API Docs with Swagger / OpenAPI
Add one dependency and get a live, interactive documentation page for your whole API — generated automatically from your controllers.
What you will learn
- Add springdoc-openapi to auto-generate API docs
- Open the interactive Swagger UI
- Describe endpoints with annotations
Why APIs need documentation
When someone — a front-end developer, a teammate, an employer — uses your API, they need to know what endpoints exist, what each expects, and what it returns. Writing that by hand is tedious and goes stale the moment you change the code. The professional solution generates it automatically from your code.
OpenAPI is the industry standard format for describing a REST API. Swagger UI is a web page that reads that description and lets anyone try the endpoints right in the browser. In Spring you get both from one library: springdoc-openapi.
Step 1: add the dependency
Add springdoc to pom.xml — that is almost the whole setup:
<dependency>
<groupId>org.springdoc</groupId>
<artifactId>springdoc-openapi-starter-webmvc-ui</artifactId>
<version>2.6.0</version>
</dependency>Note: Output: (No output — this adds OpenAPI doc generation plus the Swagger UI page. No code changes are required to get started.)
Step 2: open the docs
Restart the app and open the Swagger UI in your browser. springdoc scanned your controllers and built the whole page for you:
# the interactive documentation page:
http://localhost:8080/swagger-ui.html
# the raw machine-readable description:
http://localhost:8080/v3/api-docsNote: Output: Opening /swagger-ui.html shows a page listing every endpoint, grouped by controller: GET /products List products GET /products/{id} Get one product POST /products Create a product PUT /products/{id} Update a product DELETE /products/{id} Delete a product Each row expands so you can fill in parameters and click "Try it out" to call the real endpoint and see the live response — no Postman needed.
Step 3: describe endpoints more clearly (optional)
The auto-generated docs are already useful.
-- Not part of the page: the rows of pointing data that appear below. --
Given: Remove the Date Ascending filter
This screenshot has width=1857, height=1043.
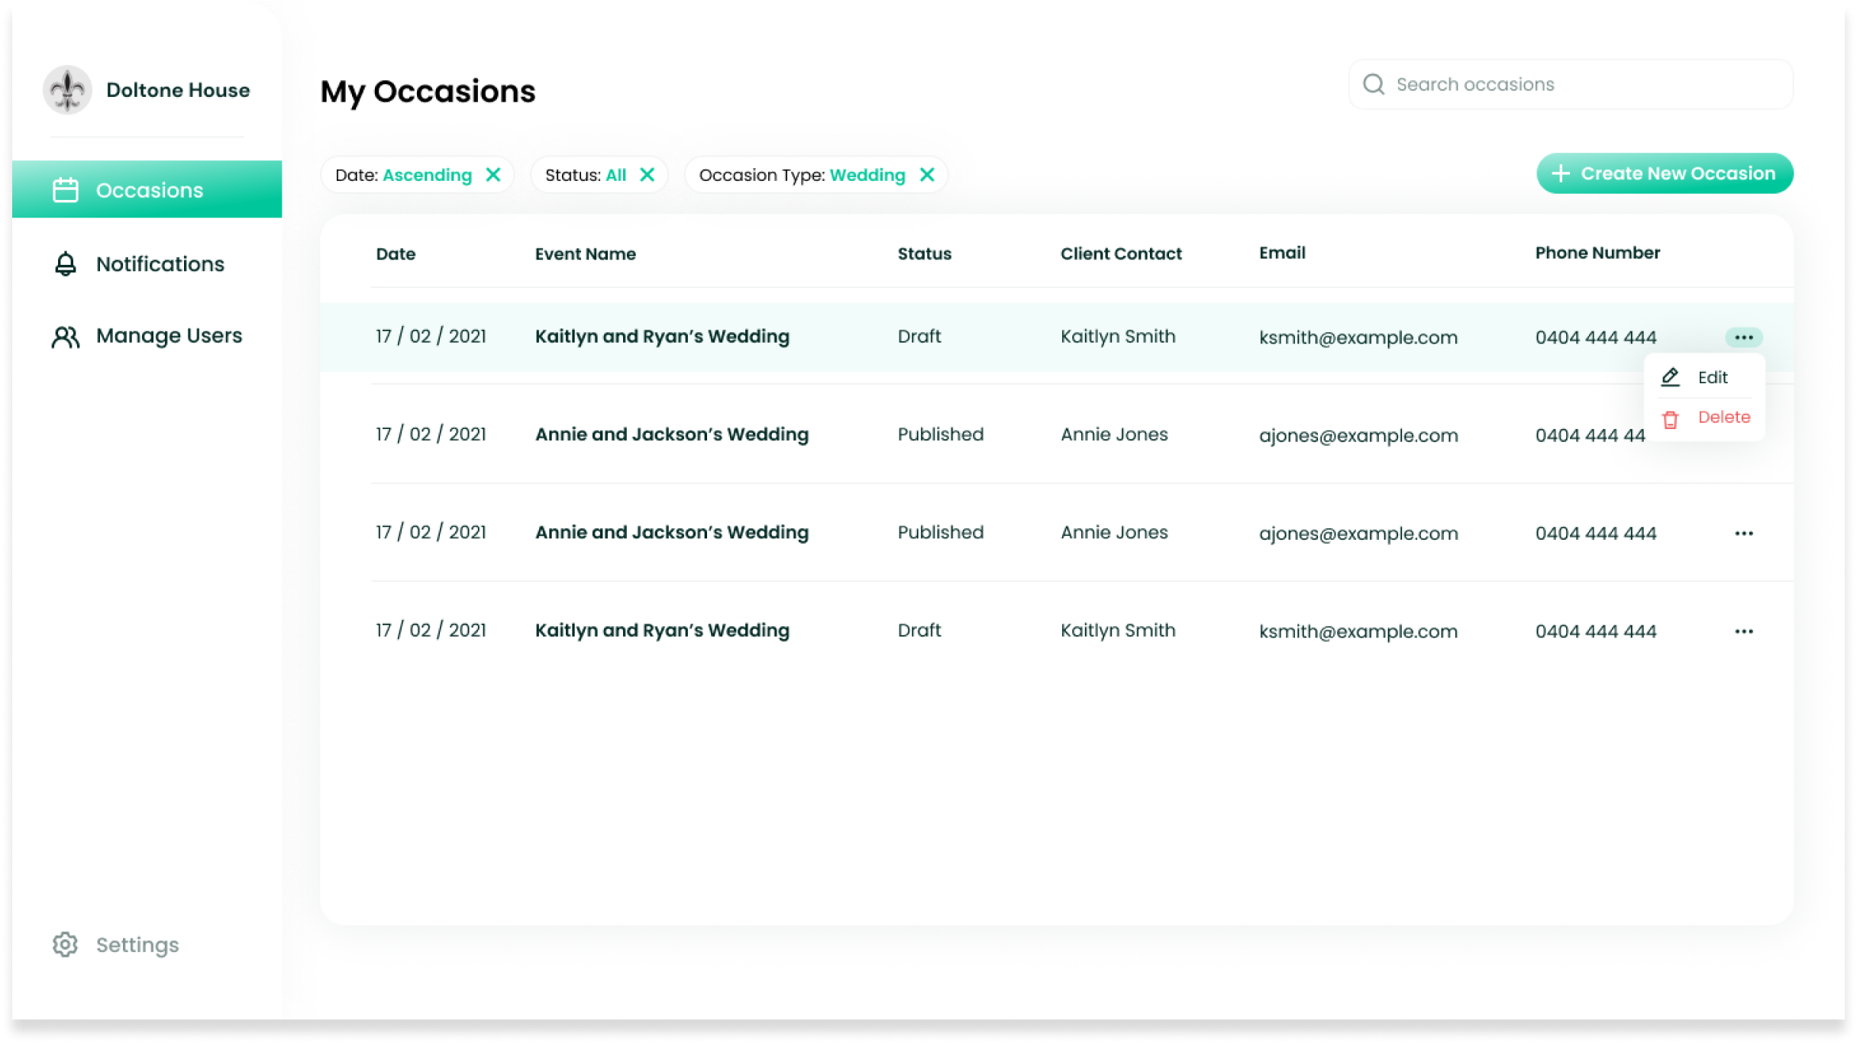Looking at the screenshot, I should 493,175.
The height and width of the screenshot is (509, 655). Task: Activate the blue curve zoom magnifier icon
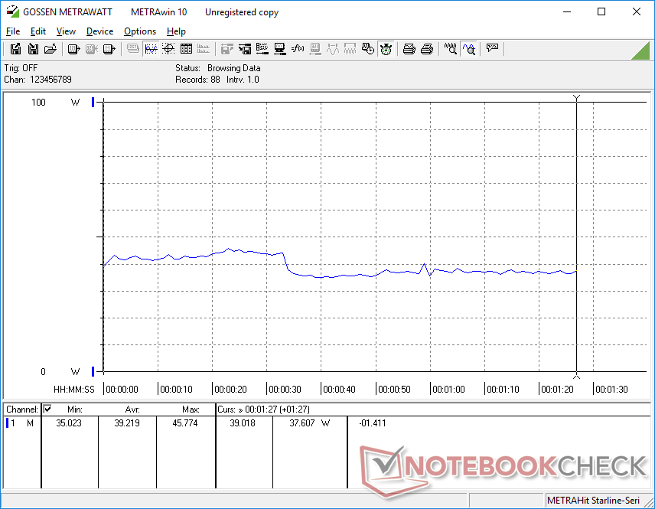coord(469,49)
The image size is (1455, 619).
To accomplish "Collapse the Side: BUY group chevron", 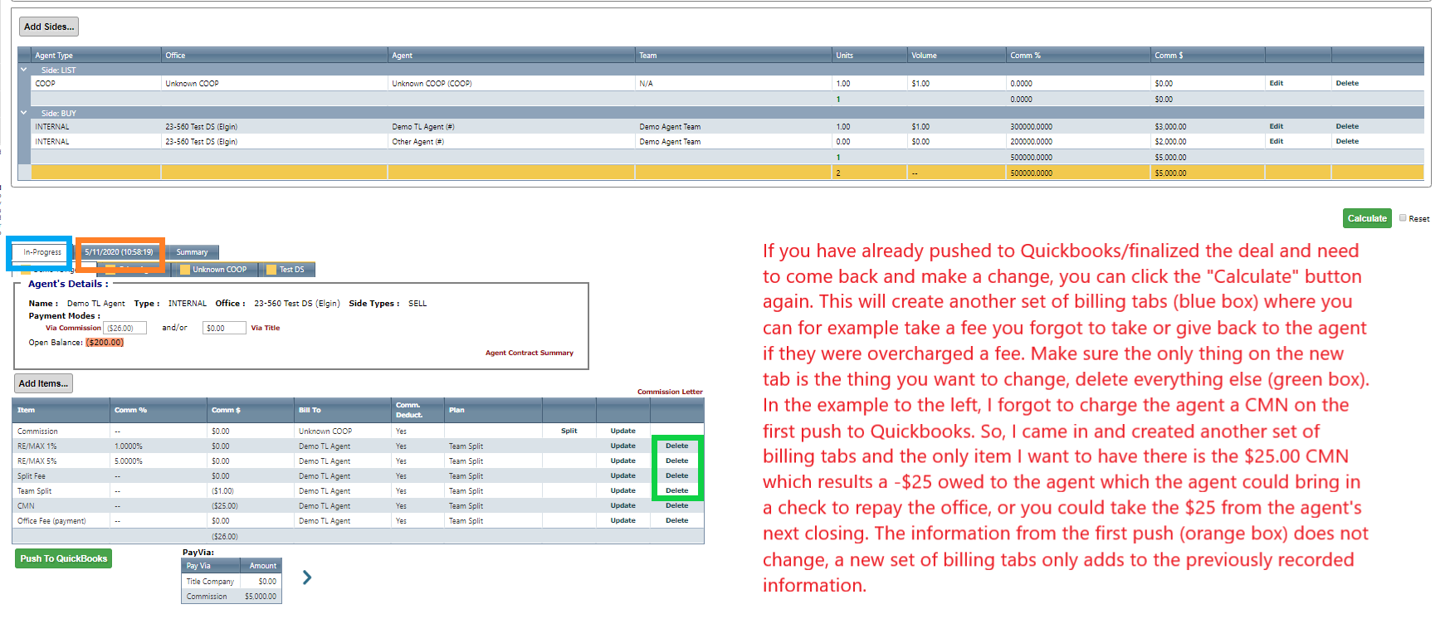I will point(24,113).
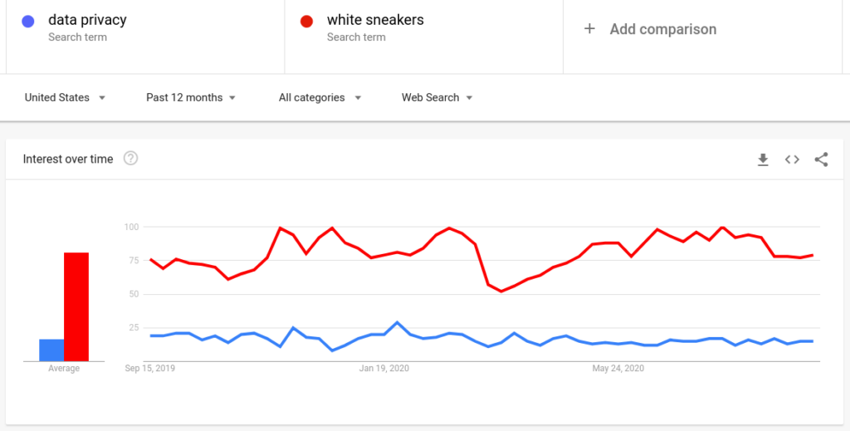
Task: Click the blue average bar
Action: [51, 350]
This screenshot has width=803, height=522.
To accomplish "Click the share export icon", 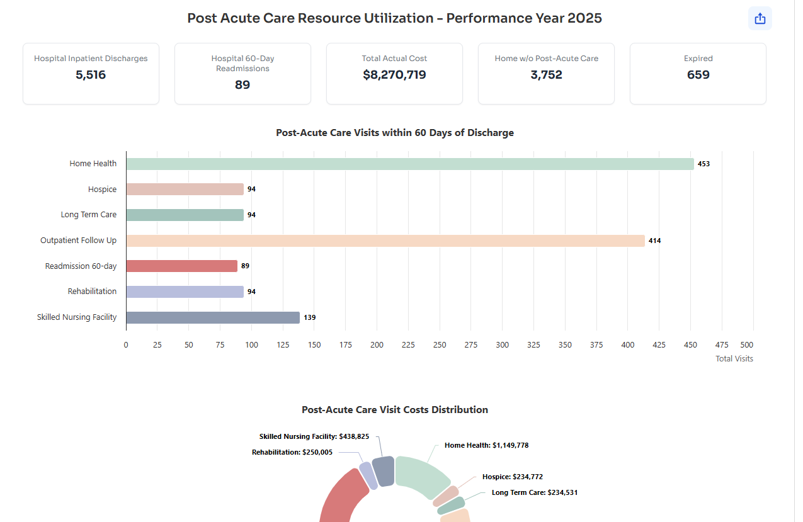I will 760,18.

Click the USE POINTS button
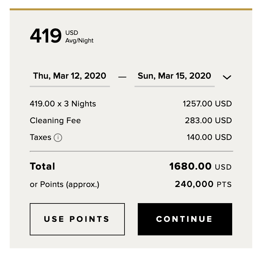click(x=77, y=219)
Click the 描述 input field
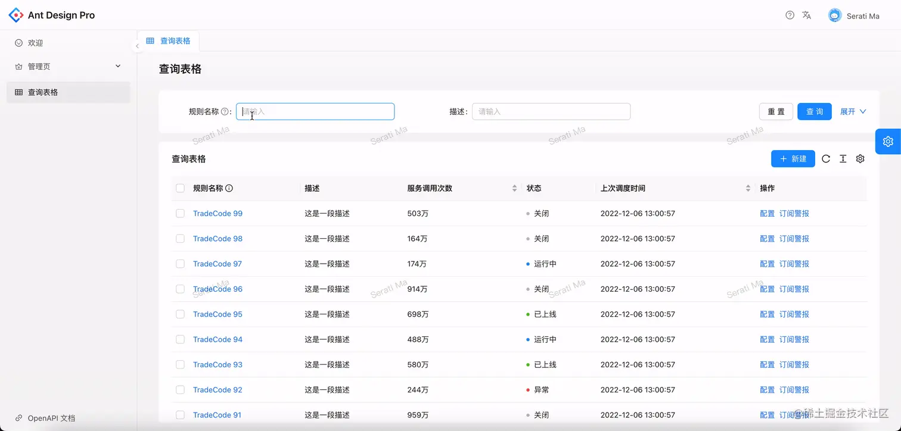901x431 pixels. (x=551, y=111)
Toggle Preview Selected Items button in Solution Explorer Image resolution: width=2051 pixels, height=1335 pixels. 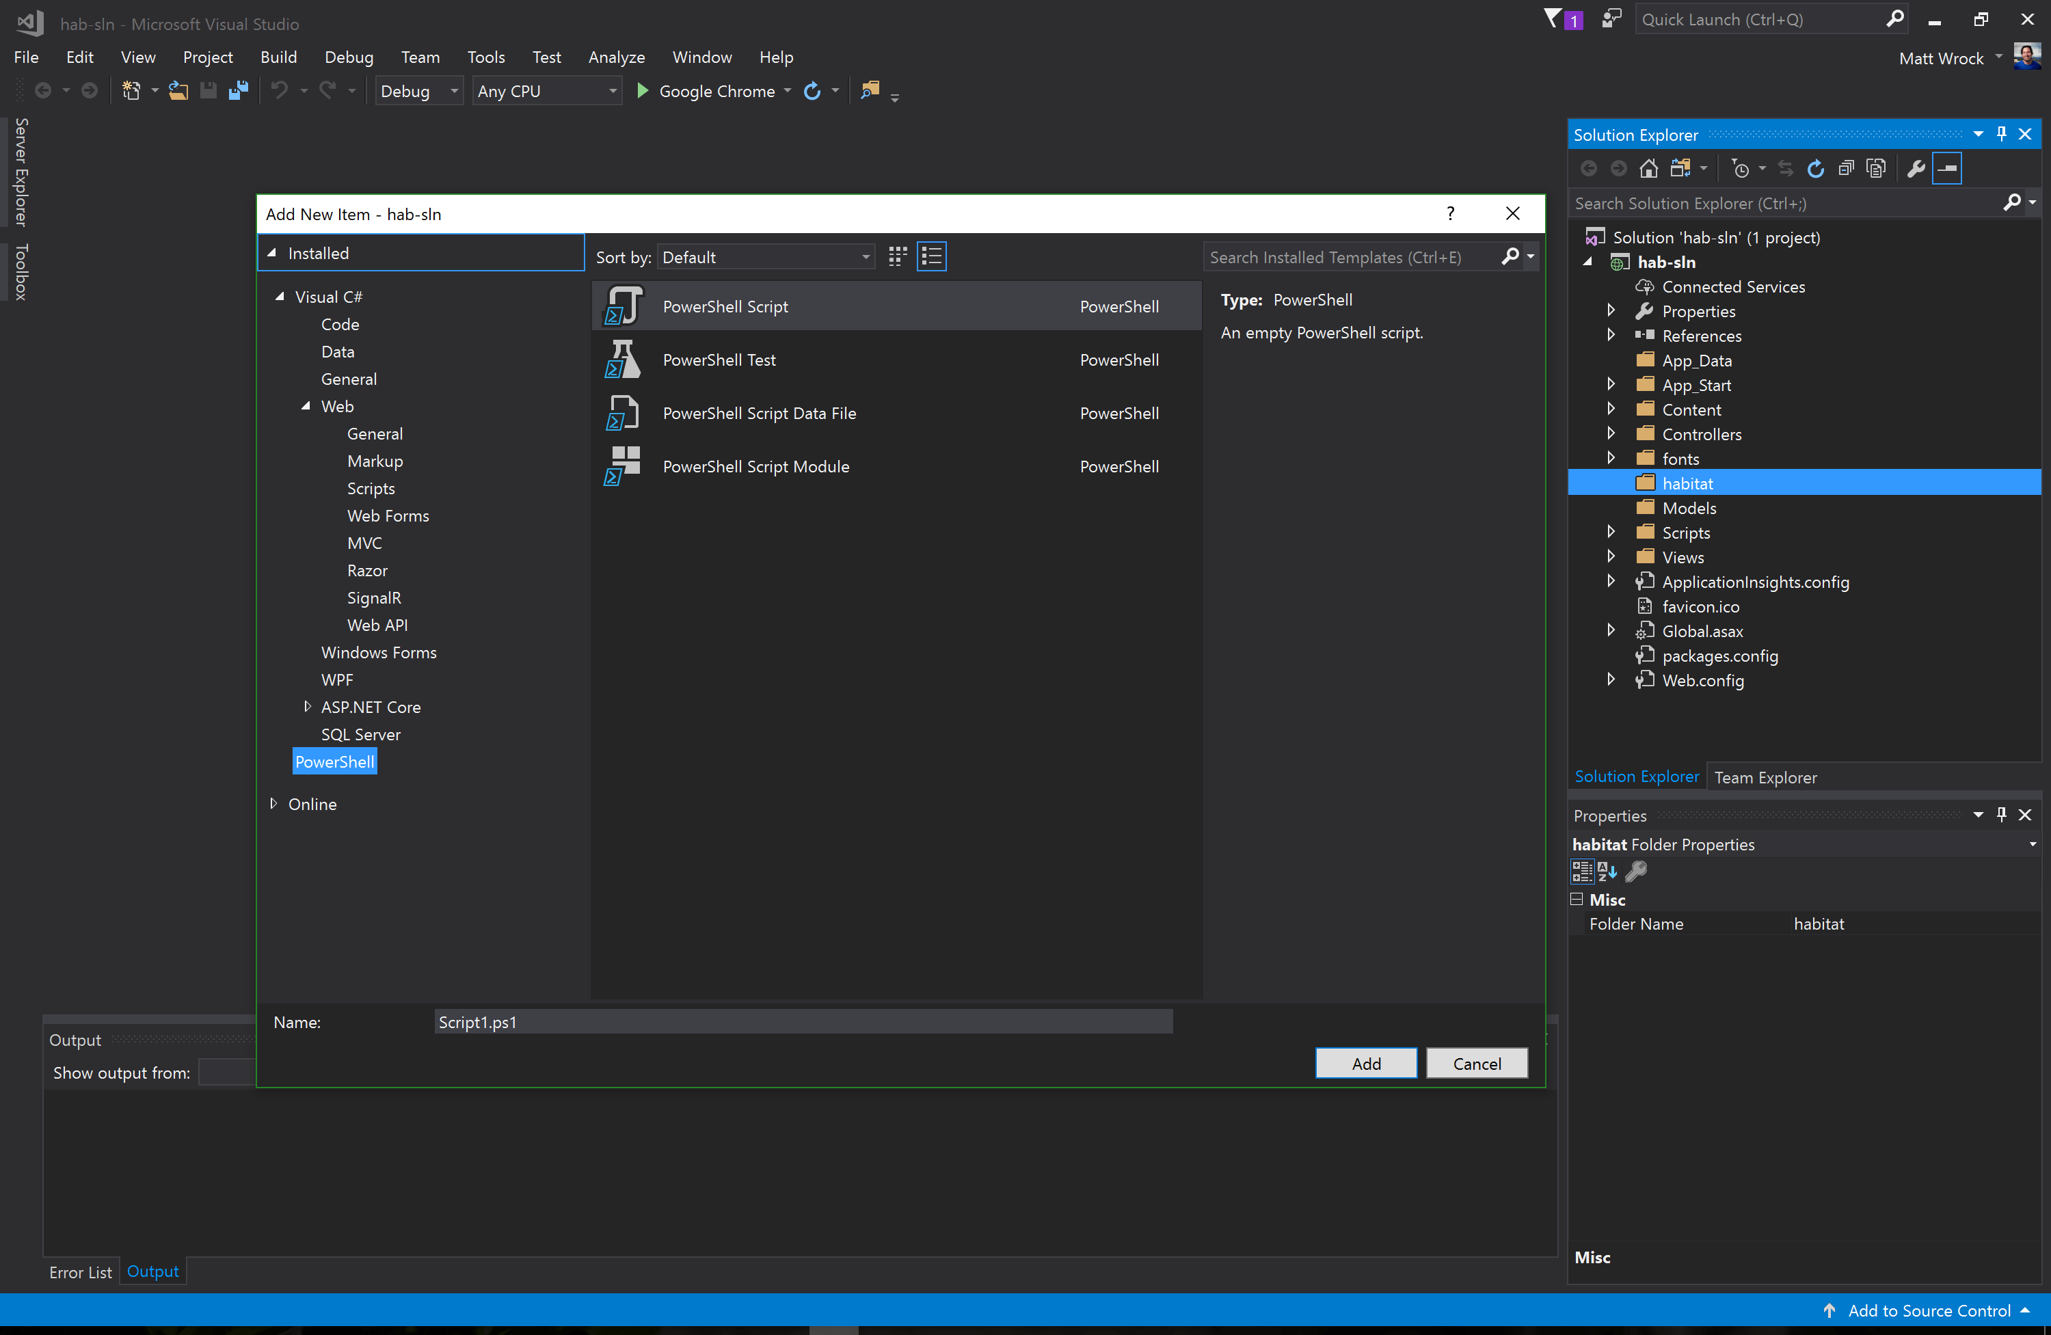1947,169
To make them friendlier, add a few annotations that turn into human-readable descriptions:
@Operation(summary = "Get one product by its id")
@ApiResponse(responseCode = "200", description = "Product found")
@ApiResponse(responseCode = "404", description = "No product with that id")
@GetMapping("/products/{id}")
public ProductDto one(@PathVariable Long id) {
return service.getProduct(id);
}Note: Output: In Swagger UI this endpoint now shows the summary "Get one product by its id" and lists its two possible responses (200 and 404) with descriptions. The annotations are documentation only — they do not change how the endpoint behaves.
Tip: Swagger UI is a fantastic way to demo your project to an employer: open the page, click “Try it out”, and call live endpoints in front of them — no extra tools, no setup on their side. Add the link to your project’s README.
Watch out: Swagger UI exposes a full map of your API, so in production decide whether it should be public. It is common to leave it on for internal/staging APIs but disable it (or put it behind login) for public production services.
Q. What does adding springdoc-openapi give you?
✍️ Practice
- Add springdoc-openapi and open /swagger-ui.html for your CRUD API.
- Add an
@Operation(summary = ...)to two endpoints and see the text appear in Swagger UI.
🏠 Homework
- Add Swagger/OpenAPI to your Task API, describe each endpoint with a short @Operation summary, and use “Try it out” to create and list a task from the docs page.